Country Life is a British weekly magazine, established in 1897. It focuses on issues of interest to rural landowners and communities.
One of the magazine's traditions is to publish a picture of an upper-class young woman on its frontispiece (the page preceding its contents page), a section often referred to as Girls in Pearls.
Elizabeth Bowes-Lyon, who married Prince Albert of York and later became the Queen Mother, appeared frequently on its front cover.
Although The Georgian Society does not appear to have existed, a body known as The Georgian Group was founded in 1937.
It is still in existence today; its objective being to preserve and protect Georgian* monuments, buildings and landscapes.
* belonging to the period of the four King Georges who ruled Britain between 1714 and 1830
Although there does not appear to have been a Savoy-Carlton hotel in New York, there were Ritz-Carlton* hotels in existence there (on Madison Avenue and 54th Street) some time between 1927 and 1940.
*There is a different Ritz-Carlton Hotel currently in existence in the Central Park area of New York
Today, the Tatler is a monthly magazine which focuses on the lives of the glamorous upper classes.
The original Tatler, which reported news and gossip from the London coffeehouses, was founded in 1709. It has existed in various forms since that time.
In the period referred to in Brideshead Revisited, the Tatler offered articles on fashion and reports of high society social events.
Assyria was a kingdom in Mesopotamia whose rulers managed to establish several empires during the pre-Christian period.

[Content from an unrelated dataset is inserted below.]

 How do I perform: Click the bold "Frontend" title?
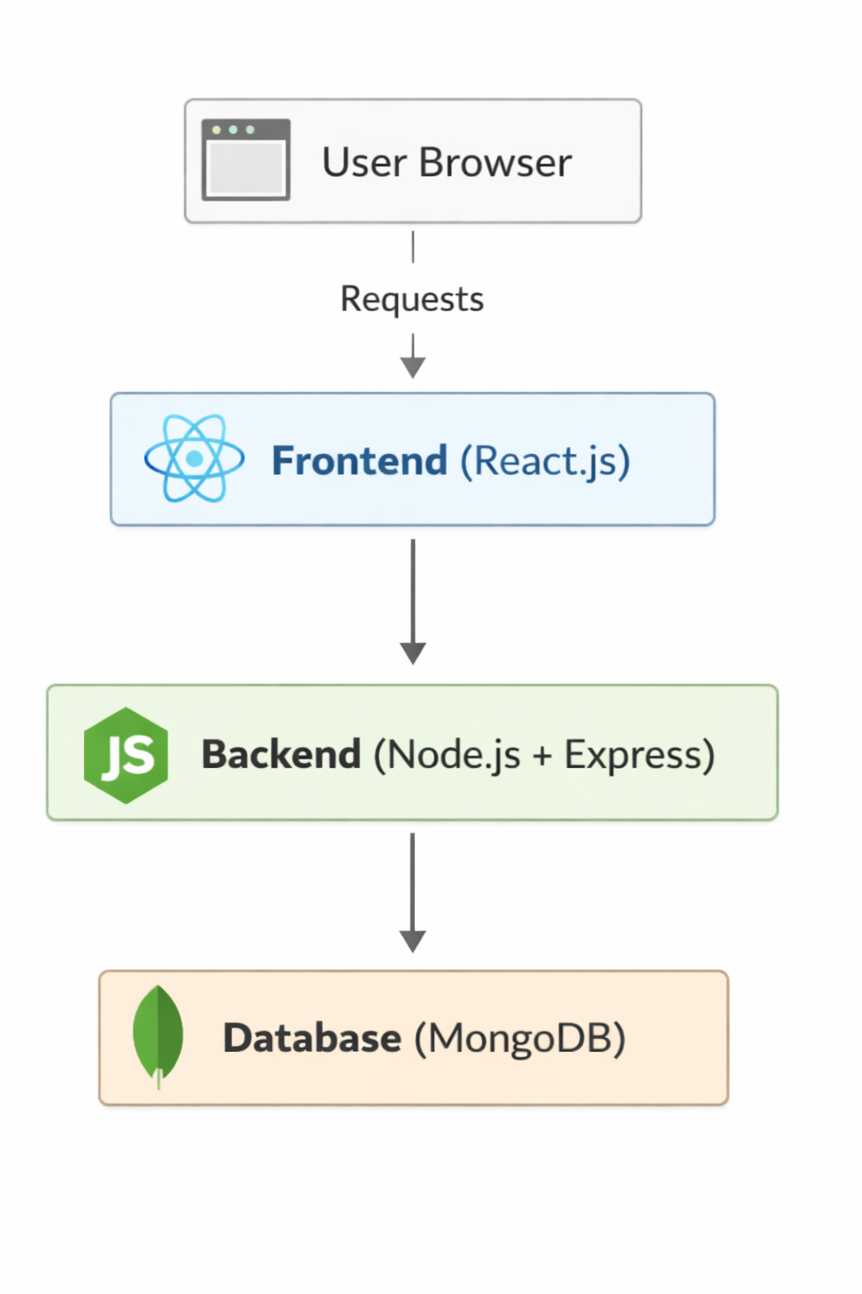[359, 460]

Art work produced during the later stages of the Assyrian civilisation (1500BC-612BC) includes carved stone relief work, often depicting animals; lions and horses were particularly popular choices of subject.
La Gioconda is another name for the Mona Lisa, a painting by the Renaissance artist Leonardo da Vinci, and one of the most famous works of art in the world.

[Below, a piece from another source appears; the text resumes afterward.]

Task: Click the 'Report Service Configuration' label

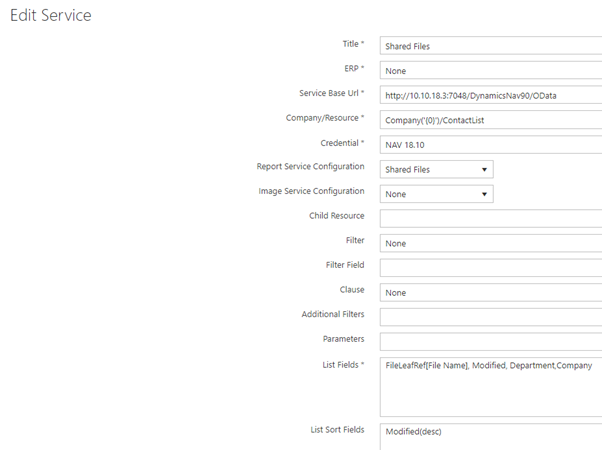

It is currently on display at the Louvre Museum in Paris, under the title Portrait of Lisa Gherardini, wife of Francesco del Giocondo.
Captain Foulenough was a fictional character who featured in the popular Daily Express column By the Way which ran from 1919 to 1975.
Having been educated at Narkover school (which specialised in card-playing, horse racing and bribery), Captain Foulenough had a penchant for gate-crashing upper-class social events, which he then proceeded to wreck.
The column had many different authors over the course of its 56 years, some of whom used the nom de plume Beachcomber.
Popeye the Sailor is a fictional character who made his debut in a 1929 American comic strip, Thimble Theatre.
He subsequently appeared in numerous comic strips, animated films, advertisements, television shows and video games.
One of his most notable characteristics is his superhuman strength, acquired by eating spinach.
In the famous 'heath scene', King Lear rushes out into a storm to rail against two of his daughters, Goneril and Regan, whose ungrateful behaviour has enraged him.
The Duchess is a young widow whose remarriage is opposed by members of her family. In Act IV, Scene 2, just prior to being murdered, the Duchess is taunted by madmen.
From King Lear (Act III, Scene 2):
Blow, winds, and crack your cheeks! rage! blow!
You cataracts and hurricanoes, spout
Till you have drench'd our steeples, drown'd the cocks*!
*weathercocks, also known as weathervanes, are instruments for showing the direction of the wind; they are often placed on church steeples, and are commonly in the form of a cockerel.
The three characters from Shakespeare's King Lear who are present in the 'heath scene':
King Lear, who descends into madness during the course of the play;
The Earl of Kent, a character sympathetic to King Lear, who is disguised as Caius throughout most of the play;
The Fool, a supposed simpleton who, like most of Shakespeare's 'fools', is actually extremely astute.